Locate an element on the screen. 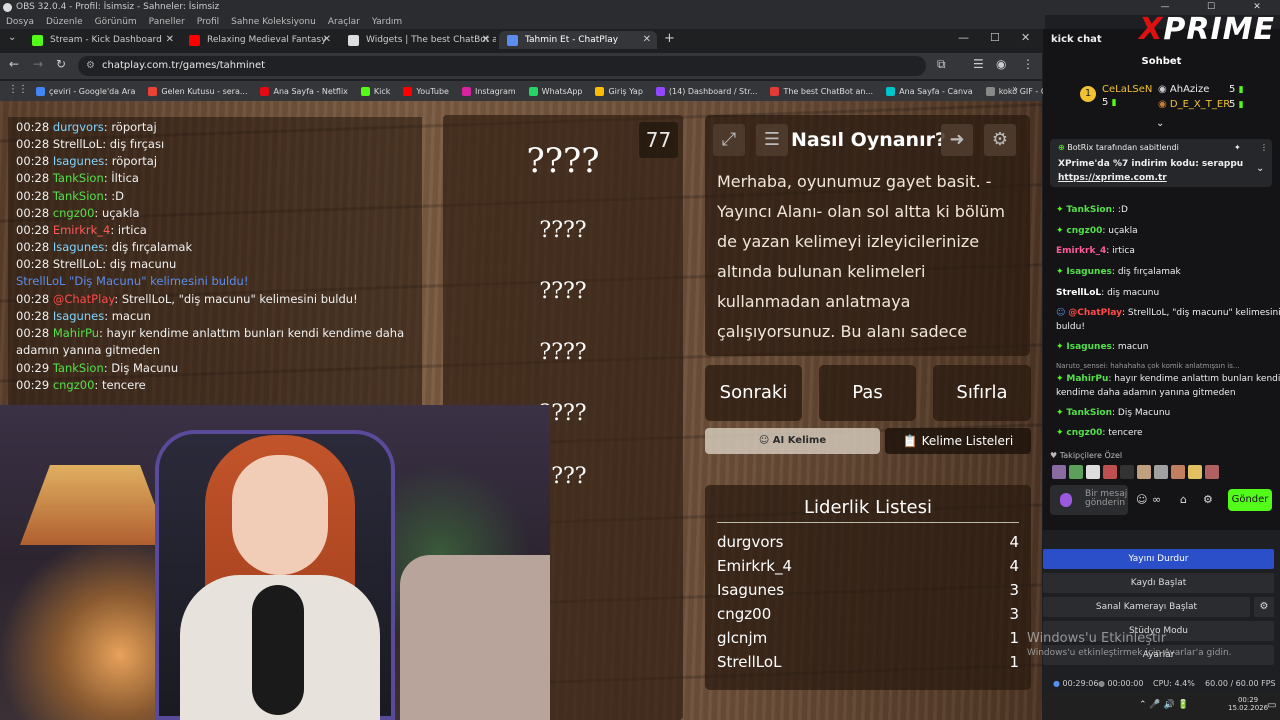 The height and width of the screenshot is (720, 1280). tab-youtube: Relaxing Medieval Fantasy ✕ is located at coordinates (259, 40).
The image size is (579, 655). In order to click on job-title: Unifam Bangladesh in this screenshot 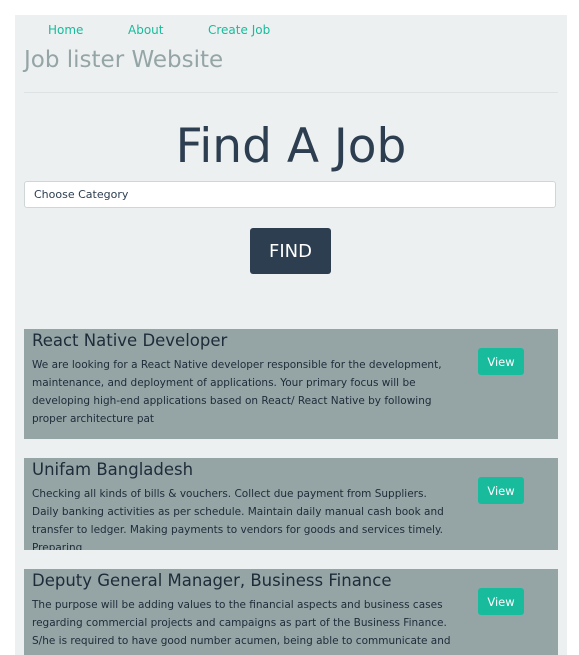, I will do `click(113, 470)`.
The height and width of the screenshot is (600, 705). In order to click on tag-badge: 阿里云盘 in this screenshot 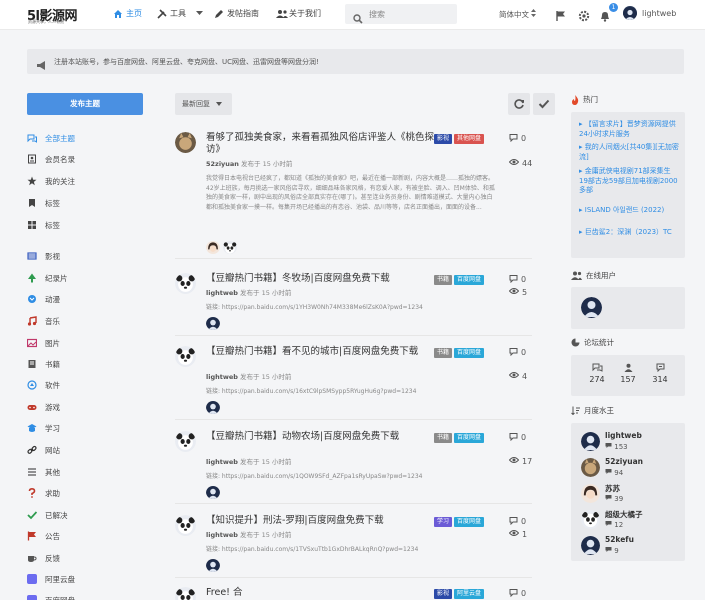, I will do `click(470, 594)`.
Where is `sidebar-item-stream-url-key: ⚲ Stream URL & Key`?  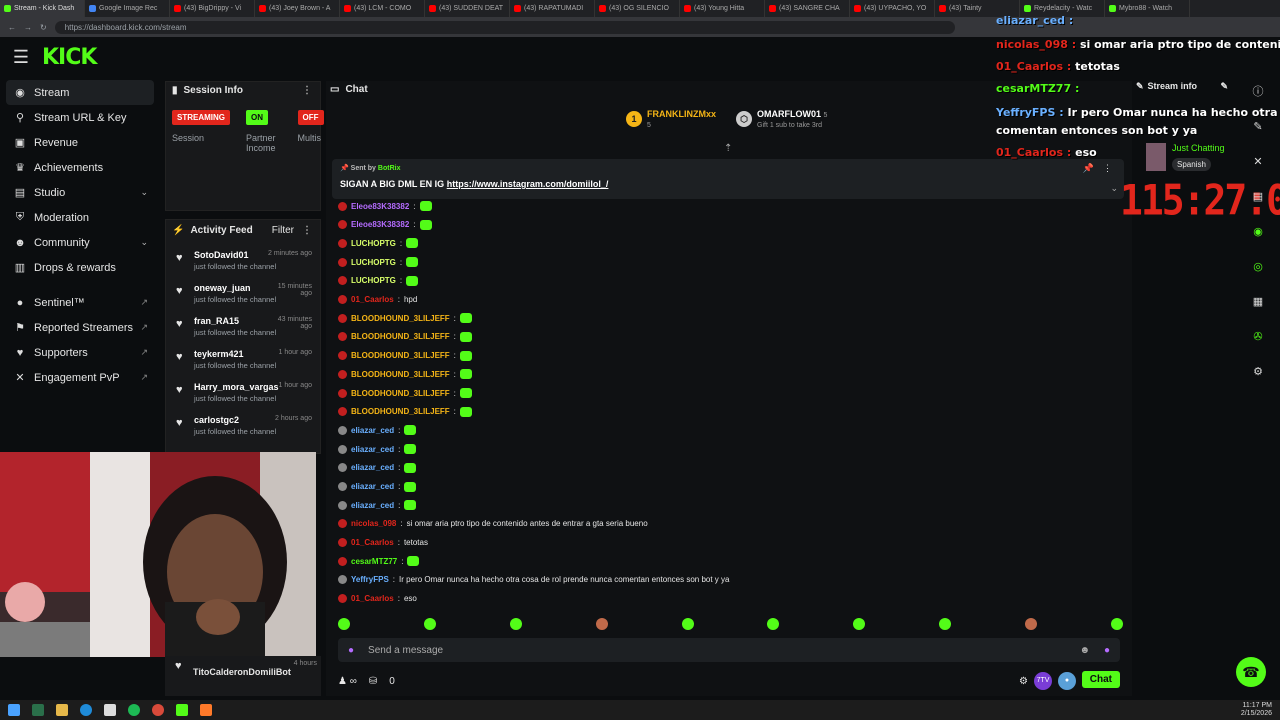 sidebar-item-stream-url-key: ⚲ Stream URL & Key is located at coordinates (80, 118).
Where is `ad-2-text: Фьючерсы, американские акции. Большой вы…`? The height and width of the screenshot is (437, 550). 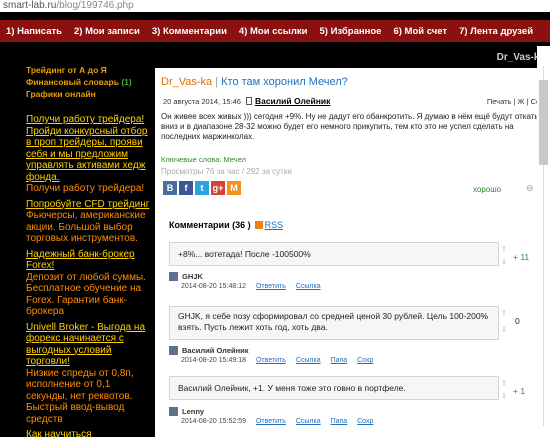
ad-2-text: Фьючерсы, американские акции. Большой вы… is located at coordinates (86, 227).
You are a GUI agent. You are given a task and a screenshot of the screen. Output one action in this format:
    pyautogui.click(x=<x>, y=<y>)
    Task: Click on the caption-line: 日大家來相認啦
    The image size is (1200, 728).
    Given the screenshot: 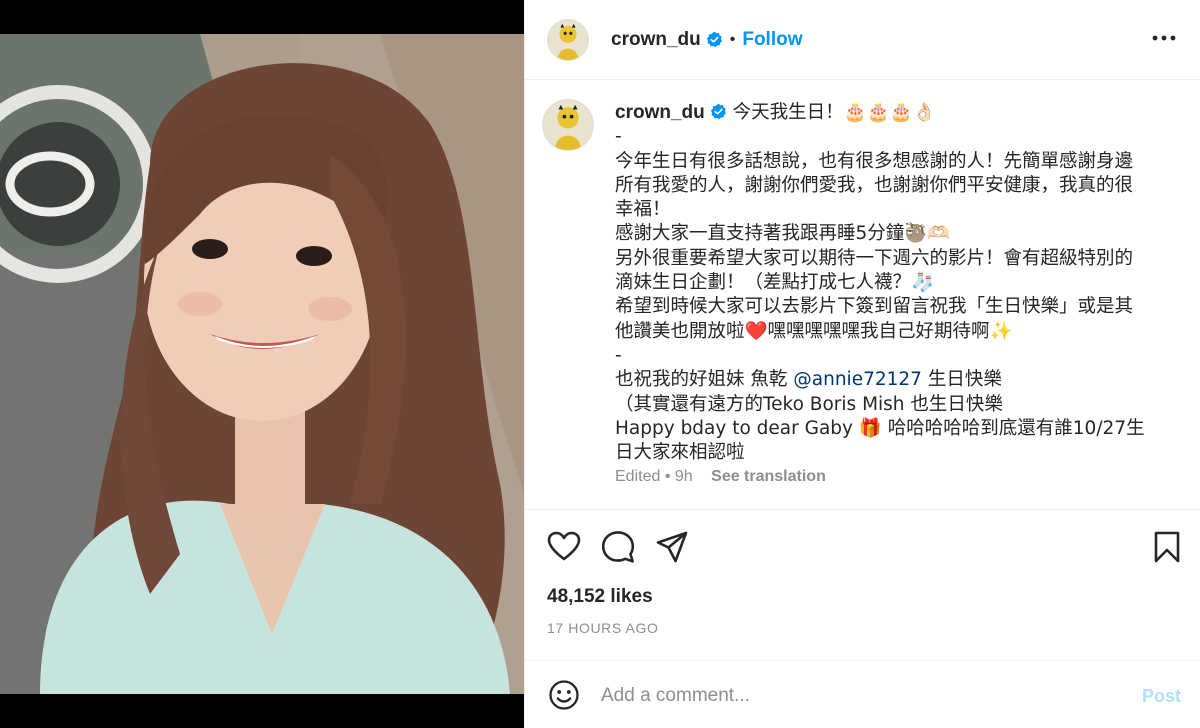 What is the action you would take?
    pyautogui.click(x=680, y=453)
    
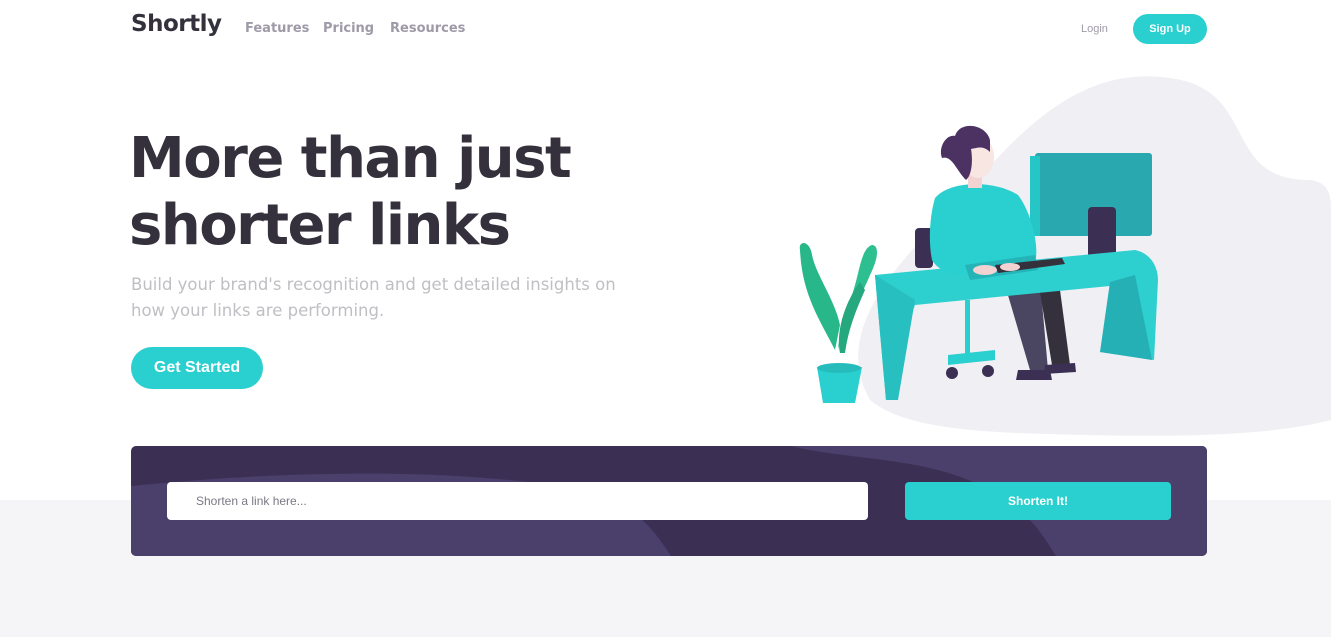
=-=-=-=-=
> WHAT IS EXPECTED: Copy the items word for word, starting with the line that contains "is (437, 550)." and going on through the line that contains "ad-2-text: Фьючерсы, американские акции. Большой вы… is", and omit the pictures from your reply.

> REPLY TO THE EXERCISE:
Where is `ad-2-text: Фьючерсы, американские акции. Большой вы…`? The height and width of the screenshot is (437, 550). 
ad-2-text: Фьючерсы, американские акции. Большой вы… is located at coordinates (86, 227).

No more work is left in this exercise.